Models
Table with columns: Model, HF repo, Base model, Params| Model | HF repo | Base model | Params |
|---|
Vero-Qwen3I-8B | zlab-princeton/Vero-Qwen3I-8B | Qwen3-VL-8B-Instruct | 8B |
Vero-Qwen3T-8B | zlab-princeton/Vero-Qwen3T-8B | Qwen3-VL-8B-Thinking | 8B |
Vero-MiMo-7B | zlab-princeton/Vero-MiMo-7B | MiMo-VL-7B-SFT-2508 | 7B |
Vero-Qwen25-7B | zlab-princeton/Vero-Qwen25-7B | Qwen2.5-VL-7B-Instruct | 7B |
Highlights
- Fully open release of models, training code, evaluation, and the
Vero-600K dataset.
- 600K curated RL samples from 59 datasets across 6 visual reasoning categories.

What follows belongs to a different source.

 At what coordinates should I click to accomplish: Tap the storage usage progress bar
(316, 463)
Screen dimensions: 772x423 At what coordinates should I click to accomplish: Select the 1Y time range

- Trained for broad transfer across chart and OCR, STEM, spatial and action, knowledge and recognition, grounding and counting, and captioning and instruction following.
- SOTA 8B on
VeroEval, a 30-benchmark suite for general visual reasoning.
- Improves performance across multiple base model families, including Qwen2.5-VL, Qwen3-VL, and MiMo-VL.
Usage
Example for zlab-princeton/Vero-Qwen35-9B:
from transformers import AutoProcessor, Qwen2_5_VLForConditionalGeneration
from qwen_vl_utils import process_vision_info
model_path = "zlab-princeton/Vero-Qwen35-9B"
model = Qwen2_5_VLForConditionalGeneration.from_pretrained(
model_path,
torch_dtype="auto",
device_map="auto",
)
processor = AutoProcessor.from_pretrained(model_path)
messages = [
{
"role": "user",
"content": [
{"type": "image", "image": "path/to/image.jpg"},
{"type": "text", "text": "What is the x axis value with the largest population?"},
],
}
]
text = processor.apply_chat_template(messages, tokenize=False, add_generation_prompt=True)
image_inputs, video_inputs = process_vision_info(messages)
inputs = processor(
text=[text],
images=image_inputs,
videos=video_inputs,
padding=True,
return_tensors="pt",
).to(model.device)
generated_ids = model.generate(**inputs, max_new_tokens=2048)
output = processor.batch_decode(
generated_ids[:, inputs.input_ids.shape[1]:],
skip_special_tokens=True,
)[0]
print(output)
Vero models generate a reasoning trace in <think> tags followed by a final answer in <answer> tags. For downstream use, parse the final response from <answer>.
Recommended sampling parameters, following the Qwen3.5 defaults:
- Thinking mode for general tasks:
temperature=1.0, top_p=0.95, top_k=20, min_p=0.0, presence_penalty=1.5, repetition_penalty=1.0, max_new_tokens=16384.
Citation
@misc{sarch2026vero,
title={Vero: An Open RL Recipe for General Visual Reasoning},
author={Sarch, Gabriel and Cai, Linrong and Wang, Qunzhong and Wu, Haoyang and Chen, Danqi and Liu, Zhuang},
year={2026}
}
License
Vero is released under the Apache-2.0 license. Users should also review the licenses and usage terms of the underlying base models and any upstream datasets.